Historical population
| Census | Pop. | Note | %± |
| 1880 | 290 |  | — |
| 1910 | 290 |  | — |
| 1920 | 314 |  | 8.3% |
| 1930 | 330 |  | 5.1% |
| 1940 | 343 |  | 3.9% |
| 1950 | 358 |  | 4.4% |
| 1960 | 314 |  | −12.3% |
| 1970 | 655 |  | 108.6% |
| 1980 | 722 |  | 10.2% |
| 1990 | 683 |  | −5.4% |
| 2000 | 962 |  | 40.8% |
| 2010 | 1,194 |  | 24.1% |
| 2020 | 1,228 |  | 2.8% |
Sources:

===2020 census===

Cornersville racial composition
| Race | Number | Percentage |
|---|---|---|
| White (non-Hispanic) | 1,107 | 90.15% |
| Black or African American (non-Hispanic) | 31 | 2.52% |
| Asian | 3 | 0.24% |
| Other/Mixed | 59 | 4.8% |
| Hispanic or Latino | 28 | 2.28% |

As of the 2020 United States census, there were 1,228 people, 496 households, and 354 families residing in the town.

===2000 census===
As of the census of 2000, there were 962 people, 371 households, and 251 families residing in the town. The population density was 511.8 PD/sqmi. There were 393 housing units at an average density of 209.1 /mi2. The racial makeup of the town was 95.74% White, 3.64% African American, 0.10% Asian, 0.10% from other races, and 0.42% from two or more races. Hispanic or Latino of any race were 0.21% of the population.

There were 371 households, out of which 35.6% had children under the age of 18 living with them, 53.6% were married couples living together, 11.3% had a female householder with no husband present, and 32.3% were non-families. 28.8% of all households were made up of individuals, and 17.5% had someone living alone who was 65 years of age or older. The average household size was 2.55 and the average family size was 3.17.

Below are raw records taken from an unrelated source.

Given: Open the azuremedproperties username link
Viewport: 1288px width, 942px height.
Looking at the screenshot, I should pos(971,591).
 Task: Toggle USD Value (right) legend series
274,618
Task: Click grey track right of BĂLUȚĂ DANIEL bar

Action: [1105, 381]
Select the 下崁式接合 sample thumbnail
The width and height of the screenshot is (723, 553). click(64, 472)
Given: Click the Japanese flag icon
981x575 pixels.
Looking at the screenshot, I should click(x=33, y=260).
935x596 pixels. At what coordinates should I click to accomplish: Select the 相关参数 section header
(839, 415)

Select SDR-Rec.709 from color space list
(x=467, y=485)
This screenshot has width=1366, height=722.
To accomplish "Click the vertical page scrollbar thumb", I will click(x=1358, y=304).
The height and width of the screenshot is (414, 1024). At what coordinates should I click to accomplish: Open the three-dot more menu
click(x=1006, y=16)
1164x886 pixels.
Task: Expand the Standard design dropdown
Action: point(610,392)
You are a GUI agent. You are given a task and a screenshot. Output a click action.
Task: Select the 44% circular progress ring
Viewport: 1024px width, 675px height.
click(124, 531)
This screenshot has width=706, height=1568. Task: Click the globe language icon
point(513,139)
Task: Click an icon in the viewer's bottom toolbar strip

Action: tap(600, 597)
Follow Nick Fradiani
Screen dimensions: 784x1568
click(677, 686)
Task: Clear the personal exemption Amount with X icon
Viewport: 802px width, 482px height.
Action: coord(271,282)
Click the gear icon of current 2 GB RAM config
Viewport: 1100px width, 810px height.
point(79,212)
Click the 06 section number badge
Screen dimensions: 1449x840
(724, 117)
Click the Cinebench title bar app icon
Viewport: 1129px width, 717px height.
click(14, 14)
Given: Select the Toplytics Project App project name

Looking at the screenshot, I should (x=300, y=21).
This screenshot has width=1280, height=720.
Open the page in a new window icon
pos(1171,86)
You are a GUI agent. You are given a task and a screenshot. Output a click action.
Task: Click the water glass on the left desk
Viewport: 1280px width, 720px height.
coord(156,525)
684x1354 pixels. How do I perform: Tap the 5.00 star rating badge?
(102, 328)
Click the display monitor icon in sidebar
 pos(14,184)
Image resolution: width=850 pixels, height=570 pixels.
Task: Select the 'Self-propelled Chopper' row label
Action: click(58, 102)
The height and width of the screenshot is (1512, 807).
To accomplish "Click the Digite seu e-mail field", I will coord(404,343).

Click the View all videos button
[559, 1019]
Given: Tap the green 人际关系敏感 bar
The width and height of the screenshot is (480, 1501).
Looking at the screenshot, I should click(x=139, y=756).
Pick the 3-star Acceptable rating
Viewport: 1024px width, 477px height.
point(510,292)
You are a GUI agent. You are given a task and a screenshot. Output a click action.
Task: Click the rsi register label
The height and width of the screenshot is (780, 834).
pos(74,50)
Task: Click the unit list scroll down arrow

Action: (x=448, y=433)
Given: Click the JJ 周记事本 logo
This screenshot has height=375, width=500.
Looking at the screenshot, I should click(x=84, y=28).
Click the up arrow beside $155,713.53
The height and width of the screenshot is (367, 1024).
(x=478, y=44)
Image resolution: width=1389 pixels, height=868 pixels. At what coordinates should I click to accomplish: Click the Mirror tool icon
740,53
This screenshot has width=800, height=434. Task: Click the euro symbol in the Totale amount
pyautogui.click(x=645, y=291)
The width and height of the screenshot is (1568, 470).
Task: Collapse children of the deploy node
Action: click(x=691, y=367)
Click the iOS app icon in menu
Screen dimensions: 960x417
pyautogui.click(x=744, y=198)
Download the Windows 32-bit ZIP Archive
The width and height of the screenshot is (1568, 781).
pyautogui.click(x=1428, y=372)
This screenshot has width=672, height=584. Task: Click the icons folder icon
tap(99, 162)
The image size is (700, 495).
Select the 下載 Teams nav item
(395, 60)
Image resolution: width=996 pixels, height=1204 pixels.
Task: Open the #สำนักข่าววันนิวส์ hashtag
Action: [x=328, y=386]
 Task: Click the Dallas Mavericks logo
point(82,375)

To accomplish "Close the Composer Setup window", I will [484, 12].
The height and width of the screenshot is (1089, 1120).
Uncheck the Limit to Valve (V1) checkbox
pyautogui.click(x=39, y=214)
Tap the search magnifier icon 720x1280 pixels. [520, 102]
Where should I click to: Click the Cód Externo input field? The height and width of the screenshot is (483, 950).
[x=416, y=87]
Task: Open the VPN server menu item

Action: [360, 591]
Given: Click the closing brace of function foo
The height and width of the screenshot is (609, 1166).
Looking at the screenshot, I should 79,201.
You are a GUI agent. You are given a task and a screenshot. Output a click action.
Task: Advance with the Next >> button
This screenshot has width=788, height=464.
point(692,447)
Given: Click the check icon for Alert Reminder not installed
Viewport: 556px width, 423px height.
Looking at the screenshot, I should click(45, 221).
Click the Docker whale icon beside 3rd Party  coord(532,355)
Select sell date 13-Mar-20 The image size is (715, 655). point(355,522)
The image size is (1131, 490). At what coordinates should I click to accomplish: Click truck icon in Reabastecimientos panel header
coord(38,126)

In the town, the population was spread out, with 28.4% under the age of 18, 6.4% from 18 to 24, 28.6% from 25 to 44, 19.8% from 45 to 64, and 16.8% who were 65 years of age or older. The median age was 36 years. For every 100 females, there were 87.5 males. For every 100 females age 18 and over, there were 79.9 males.

The median income for a household in the town was $35,577, and the median income for a family was $45,313. Males had a median income of $32,000 versus $21,875 for females. The per capita income for the town was $15,810. About 7.2% of families and 13.5% of the population were below the poverty line, including 14.6% of those under age 18 and 18.8% of those age 65 or over.